_PASSAGE FOR REVIEW_:

● ● ● ● ●

Microfluidic Platform Enables Quicker, More Precise Cell Research

UBC researchers have used new fabrication techniques to develop a microfluidic platform able to monitor how individual cells respond to varying biochemical environments on an unprecedented scale.

Applying techniques used to manufacture integrated electronic circuits, assistant professor Carl Hansen and colleagues have developed a programmable micro-scale cell trap and imaging platform capable of analyzing over 256 simultaneous time-lapsed living cell experiments.

"The combination of throughput—the number of individual cells we can isolate—and programmable, precision control over the environment around the cell, allows for unique studies of how cells process changing stimuli to make decisions," says Hansen, with the UBC Center for High-Throughput Biology and Department of Physics and Astronomy.

Over 12 hours, the system was is able to monitor the reaction of thousands of individual cells to 32 unique environmental conditions, resulting in raw data consisting of 50,000 images. The results were published this week in the Proceedings of the National Academy of Sciences.

"The ability to generate large-scale data sets on single cells will allow the development and testing of quantitative models of cellular decision-making, with implications to understanding basic biology and ultimately disease."

Each cell within an organism carries the same genetic information that governs growth, development and differentiation. However, cells adapt to their environment by selecting the correct subset of genes to express in response to environmental cues in a complex process called signalling. The large number of environmental cues and genetic differences that need to be isolated and measured to study cell signalling has proven very difficult to recreate and capture in the lab.

A particular challenge in such studies is the ever present heterogeneity that exists between seemingly identical cells, a feature that is lost in ensemble measurements that average over thousands to millions of cells. Single cell techniques are thus crucial to understanding the biology. Working with colleagues at Seattle's Institute for Systems Biology, Hansen developed a device that exploits lithographic techniques used to make integrated electronic circuits and new methods in micro-fabrication. They used the 'high-throughput' imaging platform to analyze the response of eight strains of yeast to 32 dynamically changing simulation conditions. This new type of analysis revealed new effects of cellular network memory that had been undetected by conventional methods.

In the long run, microscale methods for the miniaturization and parallelization of biological measurements have potential to enable a wide range of cost effective measurements with applications ranging from fundamental biology to medical diagnostics and drug discovery.

This new type of analysis revealed new effects of cellular network memory that had been undetected by conventional methods.

● ● ● ● ●

_WHAT YOU HAVE TO DO_: Write out the part of the microfluidic platform article starting at "Each cell within" and ending at "in the lab.". The lines that follow have no connection to the article above.

● ● ● ● ●

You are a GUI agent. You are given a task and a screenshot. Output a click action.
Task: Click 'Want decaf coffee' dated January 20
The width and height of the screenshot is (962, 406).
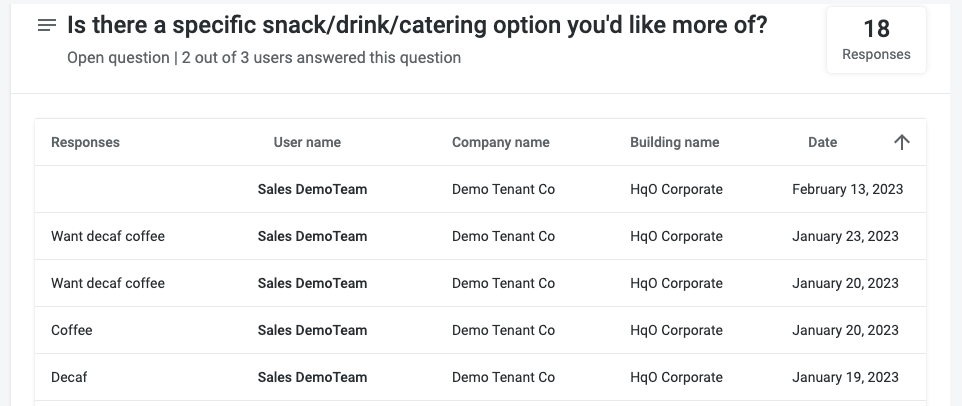click(108, 283)
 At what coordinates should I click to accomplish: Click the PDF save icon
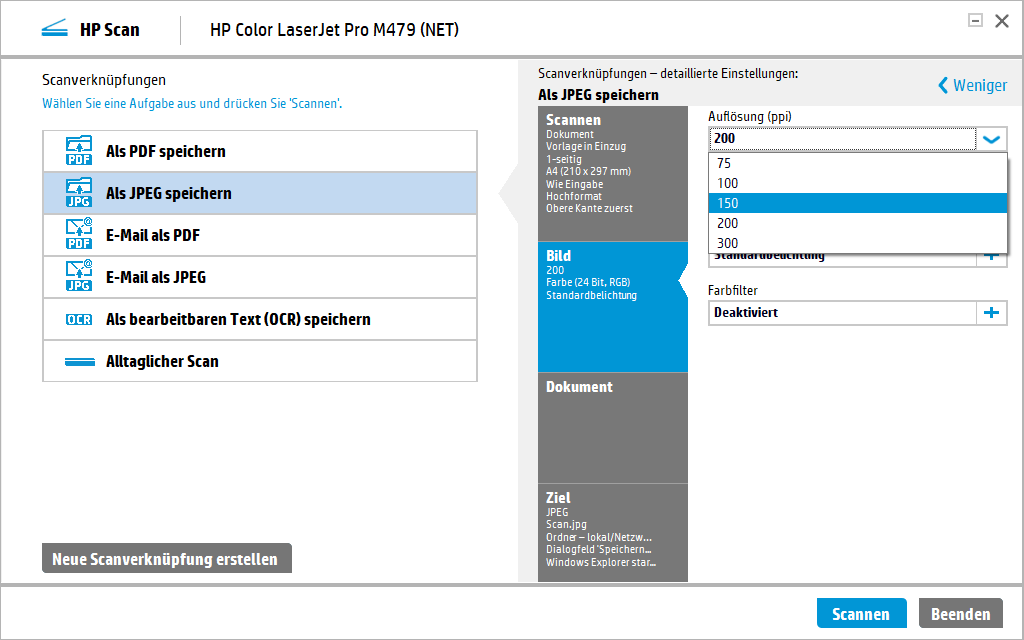79,151
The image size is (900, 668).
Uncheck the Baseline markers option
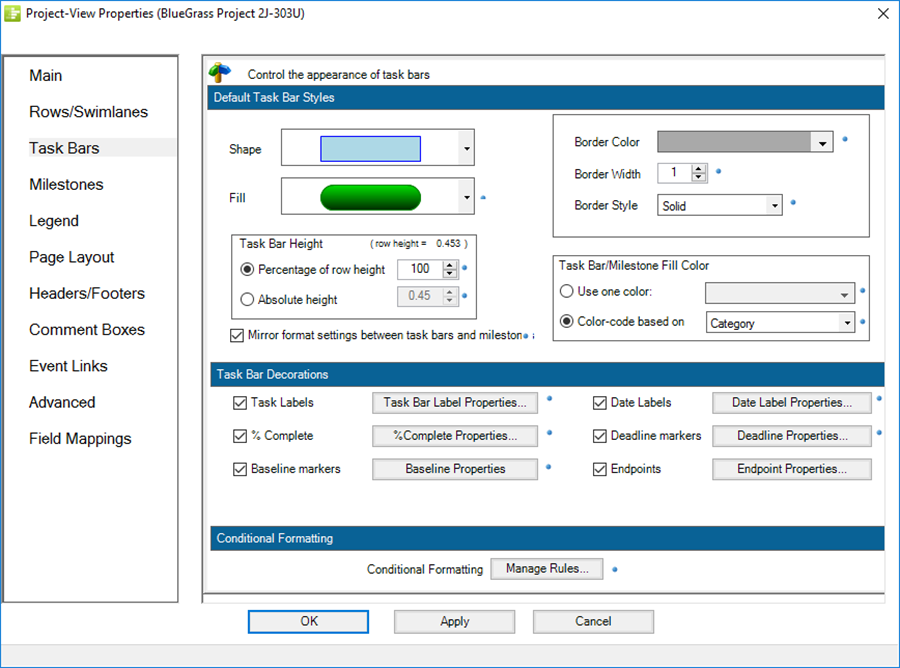[x=239, y=469]
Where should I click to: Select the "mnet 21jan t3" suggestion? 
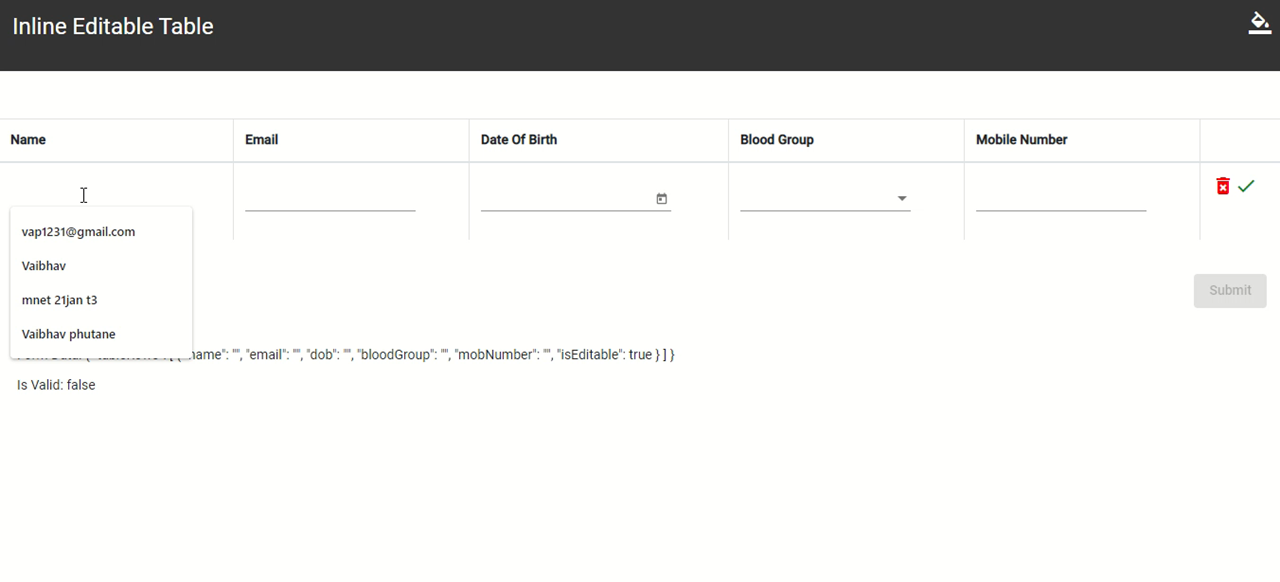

● ● ● ● ●

_RESULT_:
Each cell within an organism carries the same genetic information that governs growth, development and differentiation. However, cells adapt to their environment by selecting the correct subset of genes to express in response to environmental cues in a complex process called signalling. The large number of environmental cues and genetic differences that need to be isolated and measured to study cell signalling has proven very difficult to recreate and capture in the lab.